Summary Reporting
Use COUNTIFS, not FREQUENCY, to Calculate Frequency Distribution Tables for Charting Histograms
Excel's FREQUENCY function was first created to calculate frequency distribution tables, which are needed for charting histograms. But the COUNTIFS function
offers more power, and it's easier to use.
by Charley Kyd, MBA Microsoft Excel MVP, 20052014
The Father of Spreadsheet Dashboard Reports

Because the Texas and California governors have been
bickering over the Texan's attempt to poach California
employers, I got curious about the distribution of the unemployment rates in the two states.
So
I downloaded data from the Federal Reserve Bank of St. Louis.
Then I summarize the data and created this chart,
technically a histogram, which I set up as
Charley's Swipe
File #58.
The source data consists of 361 unemployment rates for each state, extending
from December, 1982, through December, 2012.
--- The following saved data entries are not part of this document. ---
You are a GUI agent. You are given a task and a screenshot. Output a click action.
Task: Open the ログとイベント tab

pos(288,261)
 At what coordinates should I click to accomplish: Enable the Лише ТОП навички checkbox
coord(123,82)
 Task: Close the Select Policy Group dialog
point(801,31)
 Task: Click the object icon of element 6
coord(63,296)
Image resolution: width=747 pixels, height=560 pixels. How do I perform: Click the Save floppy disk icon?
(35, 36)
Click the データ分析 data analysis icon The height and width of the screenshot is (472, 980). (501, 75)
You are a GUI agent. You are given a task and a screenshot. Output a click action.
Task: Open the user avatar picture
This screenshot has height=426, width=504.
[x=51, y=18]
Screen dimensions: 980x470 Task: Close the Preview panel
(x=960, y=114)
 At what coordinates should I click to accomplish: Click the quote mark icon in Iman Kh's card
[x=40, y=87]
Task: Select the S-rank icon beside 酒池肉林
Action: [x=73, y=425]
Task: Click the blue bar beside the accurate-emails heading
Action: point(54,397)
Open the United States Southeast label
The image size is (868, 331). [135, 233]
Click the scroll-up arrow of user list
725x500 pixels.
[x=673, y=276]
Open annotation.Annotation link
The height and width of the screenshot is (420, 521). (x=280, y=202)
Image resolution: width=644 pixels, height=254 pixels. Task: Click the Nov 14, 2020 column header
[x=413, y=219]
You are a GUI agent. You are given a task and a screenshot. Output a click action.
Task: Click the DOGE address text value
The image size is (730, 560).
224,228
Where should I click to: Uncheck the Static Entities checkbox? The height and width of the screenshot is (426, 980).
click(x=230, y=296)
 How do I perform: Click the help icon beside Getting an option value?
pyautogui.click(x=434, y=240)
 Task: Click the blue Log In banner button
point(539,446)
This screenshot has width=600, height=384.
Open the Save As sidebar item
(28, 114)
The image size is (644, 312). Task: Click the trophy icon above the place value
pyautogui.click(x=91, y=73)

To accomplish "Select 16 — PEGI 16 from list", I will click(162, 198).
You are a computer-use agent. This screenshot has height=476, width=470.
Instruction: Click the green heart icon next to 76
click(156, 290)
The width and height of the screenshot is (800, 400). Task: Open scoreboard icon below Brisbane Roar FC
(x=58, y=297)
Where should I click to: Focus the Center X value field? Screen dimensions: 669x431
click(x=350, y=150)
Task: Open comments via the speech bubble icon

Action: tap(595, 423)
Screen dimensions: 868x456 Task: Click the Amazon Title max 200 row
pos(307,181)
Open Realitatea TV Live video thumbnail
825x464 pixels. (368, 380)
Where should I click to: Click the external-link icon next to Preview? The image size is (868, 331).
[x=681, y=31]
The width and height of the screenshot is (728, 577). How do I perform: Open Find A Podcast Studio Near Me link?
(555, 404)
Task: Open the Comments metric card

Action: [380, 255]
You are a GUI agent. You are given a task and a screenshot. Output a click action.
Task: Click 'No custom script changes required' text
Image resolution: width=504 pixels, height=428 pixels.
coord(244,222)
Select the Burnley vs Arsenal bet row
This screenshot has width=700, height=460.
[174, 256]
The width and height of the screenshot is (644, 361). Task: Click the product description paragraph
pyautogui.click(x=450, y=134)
The chart shows that the unemployment rates in Texas are clumped in the
upper part of the chart. That is, over the past 30 years, Texas has
tended to maintain a lower unemployment rate than California.
You could apply
the logic of this chart to calculate frequency distributions for your
own data. The distributions would compare the number of instances for
nearly any criteria you can count: orders by product by month for two
sales people, failure rates by month for two products, the number of
sick days taken by age by gender in the past
year, and so on.
Using Excel's Frequency Function
The obvious way to generate these frequency distributions is to use
Excel's FREQUENCY function, which has this syntax:
=FREQUENCY(data_array,bins_array)
In this figure, for example, the data_array is the range B3:B9, and the
bins_array is the range D4:D6.
The FREQUENCY function has three unusual characteristics.
First, you must enter the formulas as a multicell array. Here for
example, I selected the range E3:E6, typed the formula...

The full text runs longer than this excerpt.